No puede la reforma reducir su ámbito y sus efectos a los asuntos de orden nacional, es preciso que se encamine a aportar soluciones a los problemas de la política regional, como lo ha venido planteando con insistencia el analista y exviceministro del Interior Juan Fernando Londoño (Semana, El Tiempo) en referencia a la ley de garantías, la financiación de campañas, el tiempo de las campañas y otros asuntos de clara pertinencia.
Se requieren disposiciones y acciones a nivel territorial que neutralicen prácticas vitandas de la politiquería tradicional apuntaladas por la acción de mafias, clanes y grupos armados.
Es necesario que el cambio institucional, cultural y práctico de la política se viva y sienta en la cotidianidad de las comunidades locales y regionales. Hay una oportunidad en los próximos comicios territoriales que no se puede desaprovechar. A la instalación de un nuevo Gobierno Nacional el pasado 7 de agosto seguirá la instalación de nuevos gobiernos municipales y departamentales el 1º de enero de 2020 como resultado de las elecciones que tendrán lugar el 27 de octubre de 2019.
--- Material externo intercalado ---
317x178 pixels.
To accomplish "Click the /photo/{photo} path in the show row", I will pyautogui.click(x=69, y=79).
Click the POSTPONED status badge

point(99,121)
Conjuntos apreciables de población –mujeres, jóvenes, personas discapacitadas, gentes de regiones apartadas, compatriotas residentes en el exterior, víctimas, entre ellas sobre todo los desplazados– han de sentir que son plenamente incluidos, que pueden jugar con garantías efectivas en el tablero del poder, que la institucionalidad y las oportunidades cuentan también para ellos.
Colombia está en un lento, accidentado pero ineludible proceso de reconfiguración del paisaje político. La reforma o, mejor, las sucesivas reformas políticas tienen que apuntar al surgimiento de nuevos actores políticos y a la renovación de los que pervivan. Es preciso coadyuvar al nacimiento de auténticos sujetos políticos.
Más y mejor política para una mejor sociedad y mejor gobernanza son propósitos que han de asumirse y perseguirse sin desmayo. En ello va la ética, la estética y la épica de la primavera política democrática que el país hace tiempo merece.